Jill Haefele
Jorge Just
Joshua Schelling
Sara Huong


A hanging mobile with mechanical birds that flutter, swoop and hum when your friends send twitter messages.


Introduction to Physical Computing (Wed PM)

TweetMobile is a kinetic sculpture of mechanical birds that lets you follow the Twitter feeds of a few favorite friends without having to turn on a computer or phone. Each bird is assigned to a particular friend (or Twitter search term) and swoops, hums or flaps its wings when that person sends out a tweet. This movement strips away the content of the message and delivers something else: a sense of presence. By translating these intangible network activities into something physical, it reminds you that these people are out there, somewhere, living in the world.

Of course, as nice as it is just to receive mail, it's the rare letter that sits around forever unopened.
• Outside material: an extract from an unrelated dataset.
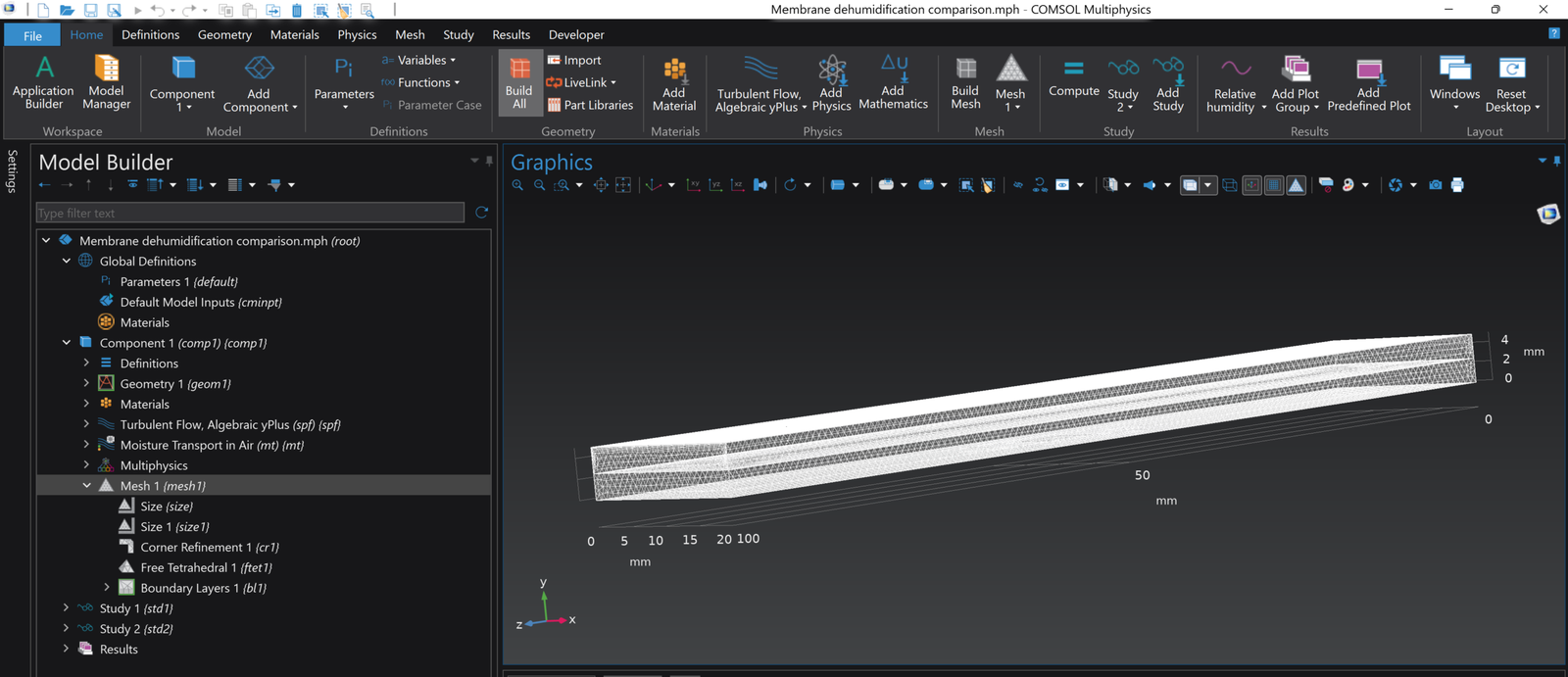Expand the Boundary Layers 1 node
This screenshot has height=677, width=1568.
click(x=107, y=588)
Your friends use Twitter to send specific messages, so you can choose to receive them by turning on TweetMobile's projector.

Because this is an application of an idea, the audience is anyone who uses social networks to keep up with other people. We're using Twitter for our mobile, but it could conceivably be done with Facebook status updates, email, etc.

It's a hanging mobile, made up of five birds that are powered by servo motors in a variety of ways. Some of them swoop down, others sit on a branch and flap their wings, and at least one hummingbird buzzes thanks to a pager motor lodged in its body. Tweets are displayed via a projector that gets information from processing. The birds line up in front of the projector so that their shadows are cast next to the message.